We’ve covered what to do, what not to do, what to wear, and what not to wear… However, not everyone reads WOHM so despite our swaggy educational efforts, unsuccessful-unstylish-douchebag-rappers still exist in the PNW.

Identify them and avoid them.

1. Close talkers

By the time you’ve identified a close talker it’s usually too late. They have loud voices, which means they’re not only talking, but they’re yelling in your ear. They’re heavy-breathing on you and contaminating your personal space. You can smell what they last ate. As soon as you’ve identified a close talker, act like you can’t hear what they’re saying (you can), smile and nod (both fake), act awkward (at this point you’re hardly pretending), and walk away.

2. Touchy-feely people

Touchy-feely people are bearable when everyone’s drunk…bros high five, women flirt, etc. But when you’re sober, touchy-feely people are the worst. Like a close talker, by the time you’ve identified one, it’s often too late. They’re admiring your shirt…with their hand on your bicep. They’re asking about the strength of your prescription…while trying on your glasses. They’re saying I love you man …and won’t let go. Even when you try to walk away from them…they put their hand on your shoulder as if you’re leading the way for you to go somewhere together. So, you’ve IDed the touchy-feely person. Now, how do you break loose? Yell, “STOP TOUCHING ME!”

3. People who wear sunglasses indoors

People who wear their sunglasses indoors aren’t even people—they’re douchebags. I bet the sunglasses are white ones too. I bet the sunglasses are resting on a spray-tanned face, a few inches below spiked hair, and a few inches above a popped collar. Avoid douchebags wearing sunglasses indoors. They’re easy to spot.

4. Men who drive big, lifted trucks

Bros who drive big, lifted trucks have:

– Something to hide

– Something to prove

– Low self-esteem

– Small penises

– No respect for the environment

– And often have nothing heavy to move, no horses to transport, and own zero equipment to attach (if they do, they are exempt from this list)

5. Girls waiting alone by the bar

She’s a seven (more likely a five, but you’re drunk), alone at the bar, one hand leaning on the bar, another hand twirling her hair, one leg straight, another resting on the lower bar’s footrest, and those eyes… She’s looking… For someone… To buy her a drink so she can rejoin her girls on the dance floor. Don’t do it. She’s just another hustler.

6. Braless women

Au contraire, do do [Editor’s note: Insert Friends ‘do do’ scene, which is impossible to find on YouTube, here] women who go braless at bars. Buy her a drink, follow her to the dance floor, and then take her home. Don’t get her number, though. Braless women are trouble and the type of women you want to avoid. Like men who drive big, lifted trucks, they often have something to hide or to prove. Don’t get too involved.

7. Orange spray tans

The only think good about orange spray tans is… They make hands looks diseased. They smell like stale waffles. They make skin glow in the dark. They stain light-colored clothing. They’re expensive. J/k. There’s nothing good about orange spray tans!

8. Gym grunters

You work out. You want friends who work out. You want to work out with your friends. As you try a new workout buddy, be careful not to give him your regular gym schedule too soon. Let the first time working out together be a test, not a promise, and find out if he is a gym grunter. Loud. Awkwardly sexual. Attention drawing. This person can be your drinking buddy, camping buddy, rap buddy…anything other than your gym buddy.

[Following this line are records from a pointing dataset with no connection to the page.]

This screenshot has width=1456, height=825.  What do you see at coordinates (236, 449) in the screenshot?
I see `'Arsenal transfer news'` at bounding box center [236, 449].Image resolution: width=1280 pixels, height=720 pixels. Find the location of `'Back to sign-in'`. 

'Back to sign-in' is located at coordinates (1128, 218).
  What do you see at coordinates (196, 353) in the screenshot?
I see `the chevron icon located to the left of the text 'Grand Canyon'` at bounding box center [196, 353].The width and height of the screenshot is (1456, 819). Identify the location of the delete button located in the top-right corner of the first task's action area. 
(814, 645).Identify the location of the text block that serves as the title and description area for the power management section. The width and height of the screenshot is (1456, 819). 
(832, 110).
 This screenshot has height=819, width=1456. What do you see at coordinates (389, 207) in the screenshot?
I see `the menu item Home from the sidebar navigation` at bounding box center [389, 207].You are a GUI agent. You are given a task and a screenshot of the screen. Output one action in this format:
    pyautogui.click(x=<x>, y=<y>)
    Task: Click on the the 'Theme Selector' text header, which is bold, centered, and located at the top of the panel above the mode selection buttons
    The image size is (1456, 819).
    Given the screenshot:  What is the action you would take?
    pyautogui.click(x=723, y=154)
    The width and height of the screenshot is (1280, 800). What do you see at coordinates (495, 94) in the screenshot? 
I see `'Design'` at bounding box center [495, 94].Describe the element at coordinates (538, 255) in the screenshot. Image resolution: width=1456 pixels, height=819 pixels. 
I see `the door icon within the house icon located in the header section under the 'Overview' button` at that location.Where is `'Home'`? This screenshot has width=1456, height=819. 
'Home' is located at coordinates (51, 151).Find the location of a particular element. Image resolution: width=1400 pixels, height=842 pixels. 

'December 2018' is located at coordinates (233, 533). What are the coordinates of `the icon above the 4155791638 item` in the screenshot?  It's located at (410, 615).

9. Rappers who have more tattoos than completed tracks

Many of my friends are rappers and many of my friends have tattoos. Thank God my rapper friends with tattoos are successful though! There’s nothing worse than a rapper (or any person for that matter) who talks the talk, but doesn’t walk the walk. If you say you’re a rapper, finish your tracks, release your tracks, collab with other artists, and keep it 100 on the outside and the inside.

10. Rappers who consistently have 25+ tracks on their mixtapes

Opposite to Number Nine, don’t be THAT RAPPER who’s soooo successful that he has 50 mixtapes with 25+ tracks on each of them. Is that really success? Or… Is that a guy with too much time on his hands? Is that quantity over quality? Is that spammy? Is that the type of rapper you’d sign? Or… Is that the type of person you’d avoid?